The second empty token is between the first space and the ( that follows it. That one's on you, because you used * (zero or more) instead of + (one or more). But fixing it isn't that simple. You want to split on spaces, parens, or both, but you have to make sure there's at least one character, whichever it is. This might do it:
\s*[()]+\s*|\s+
But you probably should allow for spaces between parens, too:
\s*(?:[()]+\s*)+|\s+
As a Java string literal, that would be:
\s*(?:[()]+\s*)+|\s+
Upvotes: 1
Views: 1412
Reputation: 11911
Index 0 is the token before the first (
. Index 2 is the token between the space and the second (
in your input string.
I don't think you can avoid the first one, but you can suppress the second by using
str.split("[\\s()]+");
Upvotes: 0
Reputation: 10342
Your regexp is wrong, try this:
String[] tokens = str.split("[\s(\)]+");
String[] tokens = str.split("[\\s()]+"); //At least one character
UPDATE: I've noticed your code actually removes parentheses, so it seems you don't have to escape them between brackets ... not sure why, anyone can answer that?
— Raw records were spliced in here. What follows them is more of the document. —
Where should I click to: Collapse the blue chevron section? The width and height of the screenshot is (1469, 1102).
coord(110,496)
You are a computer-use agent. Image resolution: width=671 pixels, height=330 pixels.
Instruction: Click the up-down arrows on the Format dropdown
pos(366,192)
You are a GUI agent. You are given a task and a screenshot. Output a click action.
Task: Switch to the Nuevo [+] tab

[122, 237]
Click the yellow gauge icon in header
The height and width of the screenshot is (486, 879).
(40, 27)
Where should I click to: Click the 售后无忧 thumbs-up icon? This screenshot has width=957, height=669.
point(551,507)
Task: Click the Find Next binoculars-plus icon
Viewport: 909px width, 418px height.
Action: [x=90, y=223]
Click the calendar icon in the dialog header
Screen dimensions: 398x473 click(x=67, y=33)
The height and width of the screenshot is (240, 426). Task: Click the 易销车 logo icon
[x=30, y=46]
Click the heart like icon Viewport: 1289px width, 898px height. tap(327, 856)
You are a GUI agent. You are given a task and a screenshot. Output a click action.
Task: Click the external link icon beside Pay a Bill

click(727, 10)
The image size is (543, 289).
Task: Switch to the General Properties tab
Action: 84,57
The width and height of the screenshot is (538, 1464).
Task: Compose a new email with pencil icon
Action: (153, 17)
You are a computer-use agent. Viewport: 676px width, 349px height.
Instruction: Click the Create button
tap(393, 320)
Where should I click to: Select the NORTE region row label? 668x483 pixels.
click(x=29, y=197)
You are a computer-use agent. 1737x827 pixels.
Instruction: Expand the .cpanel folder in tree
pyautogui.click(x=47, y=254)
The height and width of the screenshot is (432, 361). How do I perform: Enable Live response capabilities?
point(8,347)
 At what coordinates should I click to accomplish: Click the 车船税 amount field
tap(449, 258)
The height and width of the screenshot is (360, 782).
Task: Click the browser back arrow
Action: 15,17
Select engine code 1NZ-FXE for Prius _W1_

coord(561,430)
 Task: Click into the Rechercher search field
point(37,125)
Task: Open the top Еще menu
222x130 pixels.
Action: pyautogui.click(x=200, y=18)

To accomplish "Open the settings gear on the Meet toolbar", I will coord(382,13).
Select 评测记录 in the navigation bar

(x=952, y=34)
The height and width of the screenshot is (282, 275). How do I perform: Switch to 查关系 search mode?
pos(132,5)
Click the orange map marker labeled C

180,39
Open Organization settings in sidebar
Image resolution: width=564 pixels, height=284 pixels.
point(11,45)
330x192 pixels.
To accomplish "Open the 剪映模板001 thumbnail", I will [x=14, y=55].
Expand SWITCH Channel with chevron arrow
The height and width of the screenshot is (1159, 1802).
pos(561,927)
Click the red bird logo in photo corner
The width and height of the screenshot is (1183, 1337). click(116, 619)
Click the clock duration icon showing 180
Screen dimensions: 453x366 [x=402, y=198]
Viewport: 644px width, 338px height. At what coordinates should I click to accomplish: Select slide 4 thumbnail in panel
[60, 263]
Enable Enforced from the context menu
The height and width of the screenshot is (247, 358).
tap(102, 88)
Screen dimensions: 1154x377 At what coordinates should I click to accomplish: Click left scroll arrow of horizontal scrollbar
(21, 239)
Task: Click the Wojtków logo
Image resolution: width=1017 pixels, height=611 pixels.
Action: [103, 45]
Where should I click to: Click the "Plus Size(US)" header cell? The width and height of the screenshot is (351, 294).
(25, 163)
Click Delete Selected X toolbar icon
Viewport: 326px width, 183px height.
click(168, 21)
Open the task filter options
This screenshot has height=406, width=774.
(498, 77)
NEW UPDATE: Thanks @AlanMoore for the explanation, as I understand parentheses within []
aren't needed to be escaped.
Upvotes: 3
Reputation: 444
The problem that you are running into is that it is creating an empty string still between delimiters and then returning it once it hits a delimiter.
You can see what I'm talking about by adding an extra ( like this:
String str = "(test (_bit1 (_bit2 |bit3::&92;test#4|))";
The output will then become:
0 :
1 : test
2 :
3 : _bit1
4 :
5 : _bit2
6 : |bit3::&92;test#4|
I would recommend the following code:
String str = "(test (_bit1 (_bit2 |bit3::&92;test#4|))";
String[] tokensArray = str.split("[\\s[()]*]");
ArrayList<String> tokens = new ArrayList<>();
for (String token : tokensArray) {
if (!token.isEmpty()) {
tokens.add(token);
}
}
for (int i = 0; i < tokens.size(); i++)
System.out.println(i + " : " + tokens.get(i));
What this does is remove any empty tokens from the array, since those are considered "improper" tokens.
Upvotes: 1
Reputation: 39355
My suggestion will be, first remove the splitting characters from the both ends(to avoid empty string), and then do the splitting.
String[] tokens = str.replaceAll("^[\\s()]+|[\\s()]+$", "").split("[\\s()]+");
-- replace leading or trailing--
Also, I have placed your splitting characters(white space, (
)
) inside character class []
Upvotes: 2